IJS makes me sad. The PCS rules need to change.

After piecing together pieces of Worlds from YouTube in several different languages (including an Italian feed with a biscotti advertisement in the lower-left corner), I am left with such a feeling of sadness. Once again, the IJS has resulted in suspect results. I have to admit, I was one of the people who had been saying that the Performance/Execution component of the Patrick Chan System, er, the Program Component Scores should be docked for a skater who has a hot mess of a program like Patrick Chan did in his long at this year’s Worlds after the quads. Well, here is what the rules say the judges should take into account when judging Performance/Execution:

Performance is the involvement of the skater/couple/teams physically, emotionally and intellectually as they translate the intent of the music and choreography. Execution is the quality of movement and precision in delivery. This includes harmony of movement in pairs, ice dancing and synchronized skating.

  • Physical, emotional and intellectual involvement
  • Carriage (and body alignment – synchronized)
  • Style and individuality/personality
  • Clarity of movement
  • Variety and contrast
  • Projection
  • Unison and “oneness” (pairs, ice dancing and synchronized skating)
  • Balance in performance (pairs, ice dancing and synchronized skating)
  • Spatial awareness between partners – management of the distance between partners and management of changes of hold (pairs, ice dancing and synchronized skating)”

Basically, there is nothing concrete there that states that a judge should penalize a mistake-ridden program. Essentially, the five parts of the PCS (the other four are Skating Skills, Transitions, Choreography, and Interpretation) are not going to change that much from competition to competition, unless (a) a skater chucks his/her program and goes with a different one or (b) a skater is like Surya Bonaly or Christopher Bowman and does choreography on the fly.

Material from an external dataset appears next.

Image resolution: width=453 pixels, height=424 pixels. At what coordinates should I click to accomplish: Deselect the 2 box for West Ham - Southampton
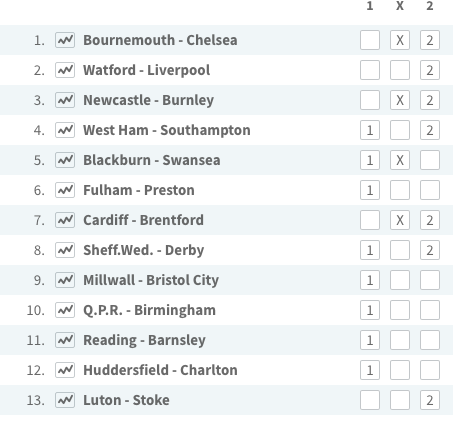click(430, 130)
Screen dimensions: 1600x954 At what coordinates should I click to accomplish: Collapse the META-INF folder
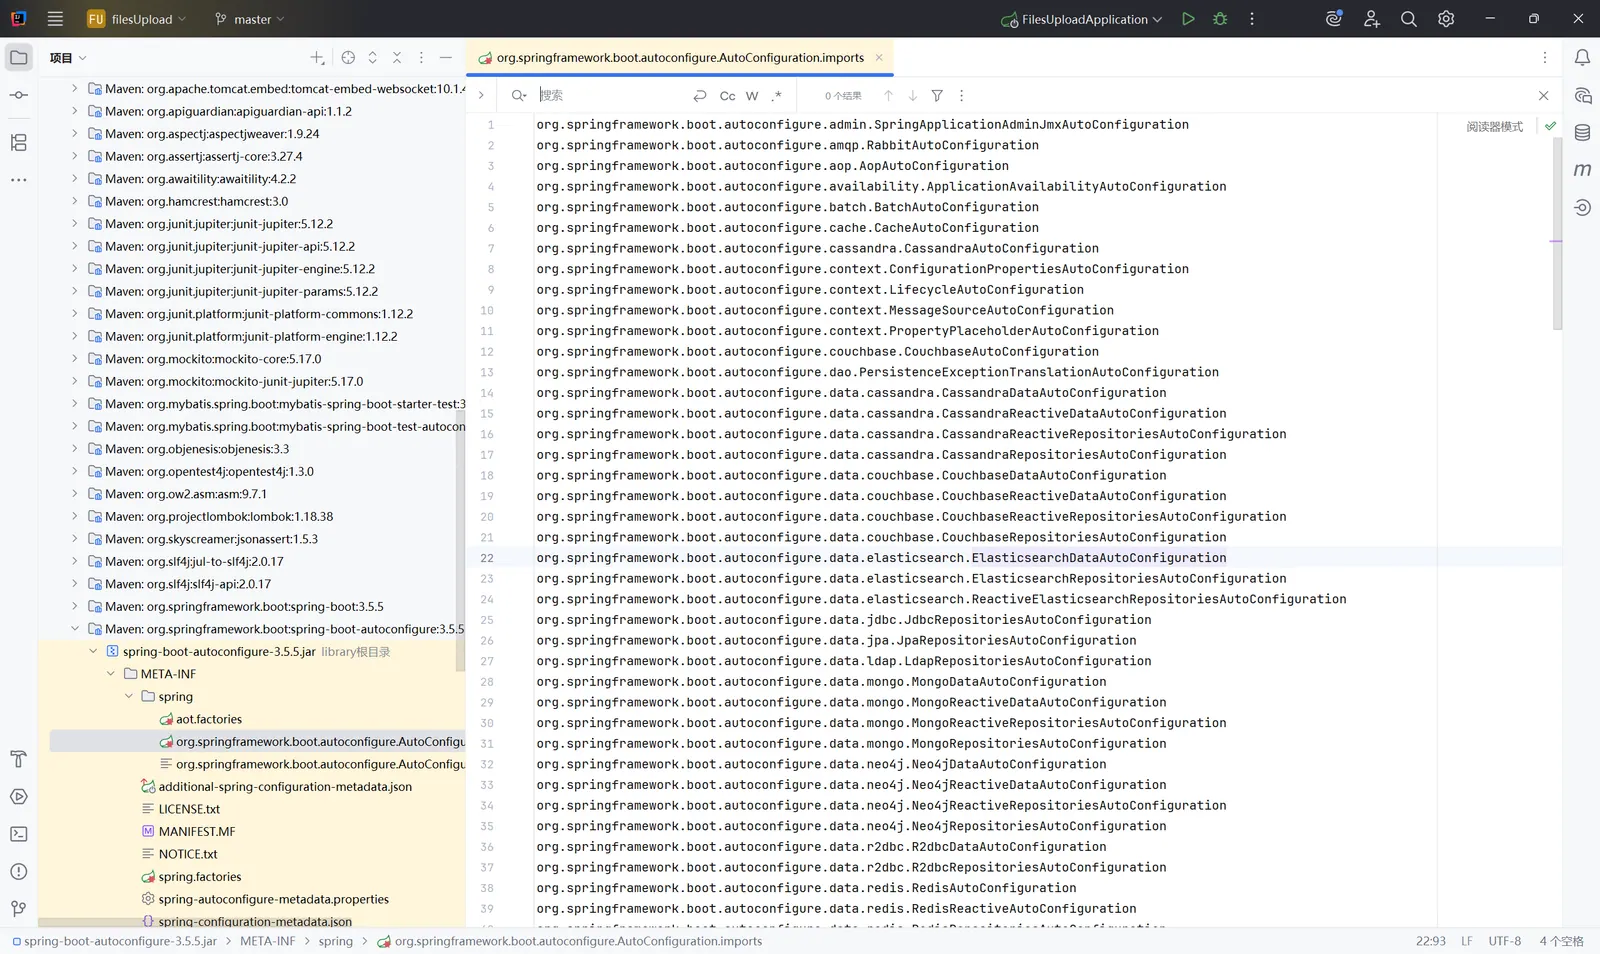(111, 674)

I think the PCS rules need to change. Yes, I understand that falls, step-outs, stumbles, etc. are already assessed lower marks in the TES (Technical Element Scores), but I don’t have to tell any of you who are reading this that multiple mistakes effect the flow and emotion of a program. That’s just the way it is. The PCS rules as written now theoretically provide a given skater with a relatively fixed mark from performance to performance, which I think is a mistake. (We won’t talk about the US National judges giving Max Aaron vastly different PCS’s at Nationals than at any other competition he skated this season).

On the technical side, I am no math guru like Tony Wheeler, but I agree with his contention about rewarding/penalizing wrong-edge jumps. (It’s rather math-heavy, but his contention is that skaters who flutz or flitz essentially are rewarded for doing the same jump too many times. I agree.):

http://www.flutzingaround.com/2013/03/edge-calls-and-points-skaters-earn.html

Also, as long as we’re talking math, why not have some kind of score standardization between disciplines? One of the audience-killing aspects of the IJS is that the score a skater receives has no context for the spectators.  Everyone knew under the old system that the closer you got to a 6.0, the better. Now the numbers are different from discipline to discipline. Why not have benchmark scores for the short program/short dance and free skate/free dance? Either take the average of every skater in a given discipline at Worlds since the IJS came into effect, or take the highest score, and make that, say, a 50 in the short program/short dance and a 100 in the free skate/free dance. That way, when the score is posted, everyone would quickly know if that performance was great, good, or poor, regardless of whether it’s men’s, ladies, pairs, or ice dancing. I don’t think we should go back to having a “perfect score” like 6.0, because that to my mind was one of the most egregious flaws of the old system, resulting in judges getting boxed in, scores having to be reserved for later skaters, etc. (Ordinals were the other egregious flaw in the old system, in my opinion. I think it’s much better now that a skater can be rewarded for skating a much better short than his/her competitors vs. being virtually tied going into the long if the short programs were close).

I’d love to hear your thoughts on this whole thing. Jennifer Kirk and David Lease said in their Worlds Men’s review podcast that they hoped that skating has now hit bottom. I unfortunately fear that is not the case.

PS> The version of Bolero that Savchenko/Szolkowy used for their free skate was hideous and should be banned. What was that vocal caterwauling about midway through the program????